Stored data

####

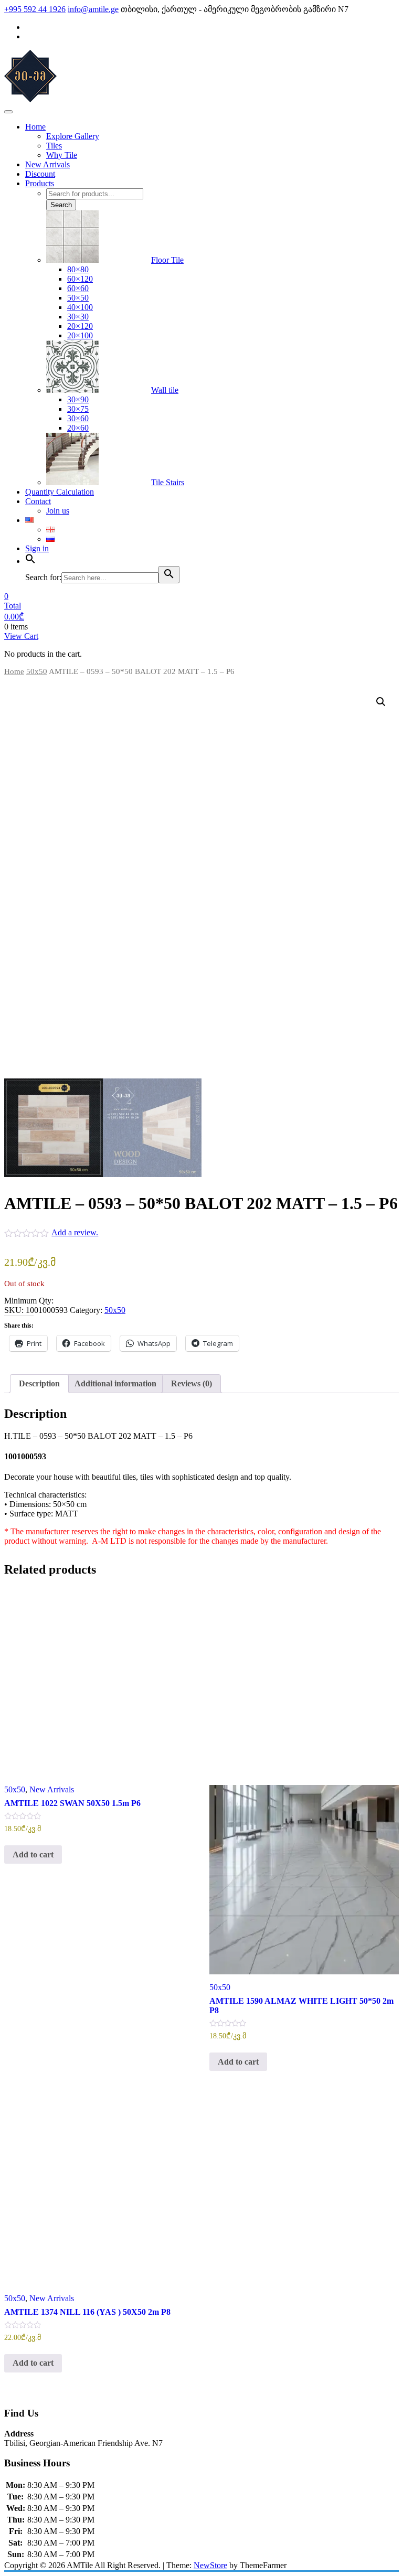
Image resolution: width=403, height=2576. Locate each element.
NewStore (210, 2565)
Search (61, 205)
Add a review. (74, 1232)
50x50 (36, 671)
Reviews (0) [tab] (191, 1383)
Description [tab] (39, 1383)
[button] (381, 701)
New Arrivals (51, 1789)
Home (14, 671)
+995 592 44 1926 (35, 9)
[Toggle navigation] (8, 111)
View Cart (21, 636)
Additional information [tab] (115, 1383)
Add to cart (33, 1854)
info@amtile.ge (93, 9)
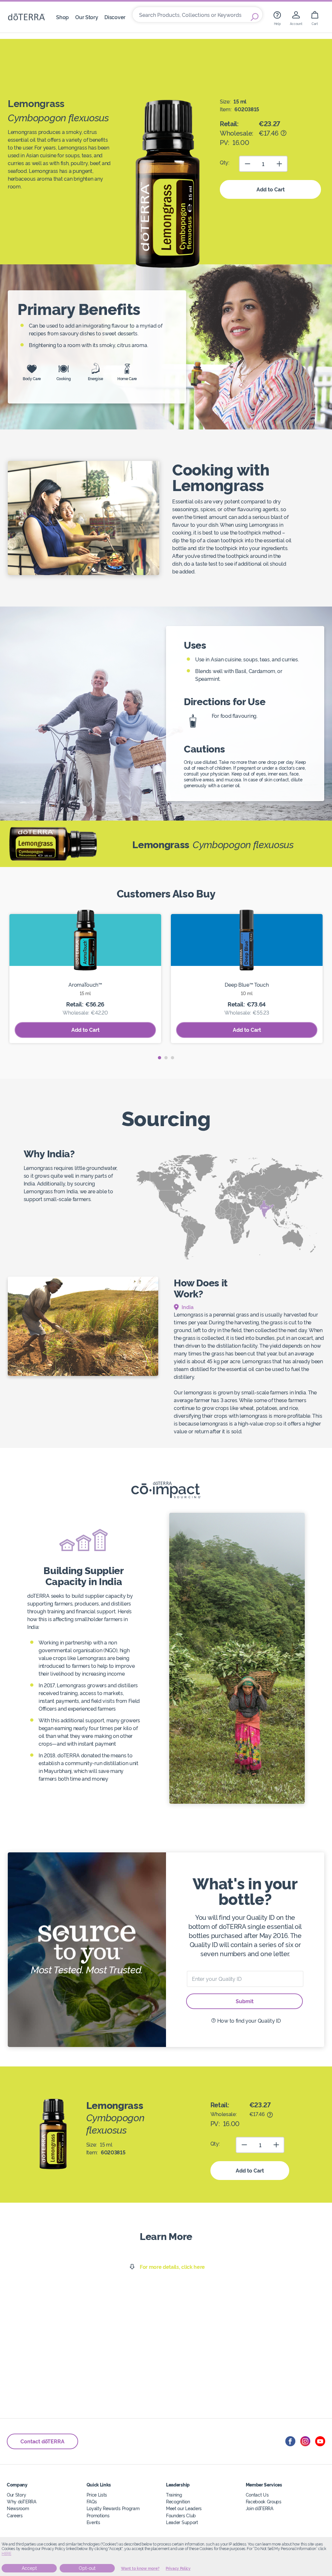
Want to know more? (140, 2568)
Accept (29, 2568)
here (6, 2553)
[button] (159, 1057)
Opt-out (87, 2568)
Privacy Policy (178, 2568)
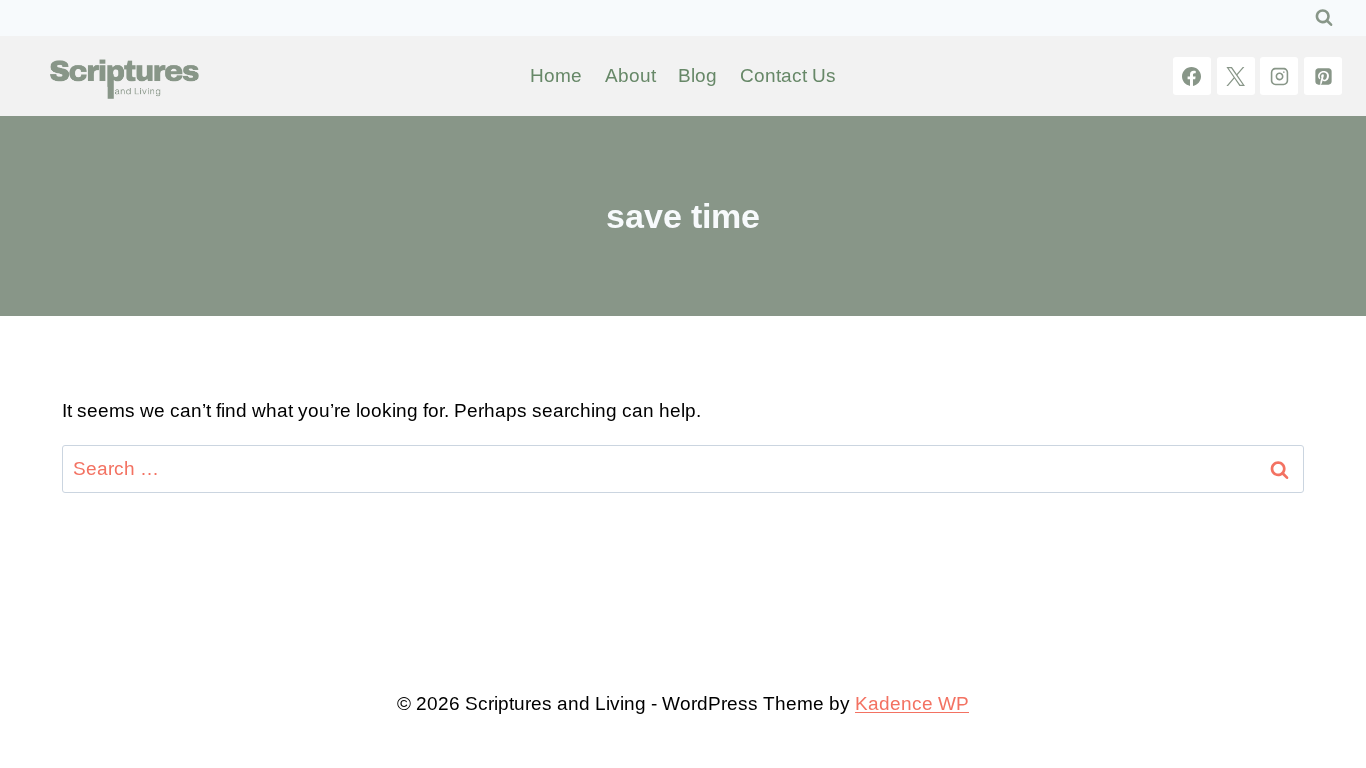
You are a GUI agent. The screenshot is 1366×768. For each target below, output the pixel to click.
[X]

####

» **Directions**
If an entry holds a picture, skip the picture and print the rest of the data exactly.

» **Task solution**
Image resolution: width=403, height=2576. Locate each element.
NewStore (210, 2565)
Search (61, 205)
Add a review. (74, 1232)
50x50 (36, 671)
Reviews (0) [tab] (191, 1383)
Description [tab] (39, 1383)
[button] (381, 701)
New Arrivals (51, 1789)
Home (14, 671)
+995 592 44 1926 (35, 9)
[Toggle navigation] (8, 111)
View Cart (21, 636)
Additional information [tab] (115, 1383)
Add to cart (33, 1854)
info@amtile.ge (93, 9)
Want to know more? (140, 2568)
Accept (29, 2568)
here (6, 2553)
[button] (159, 1057)
Opt-out (87, 2568)
Privacy Policy (178, 2568)
You are a GUI agent. The screenshot is 1366×768. For each target below, output the pixel to click.
[X]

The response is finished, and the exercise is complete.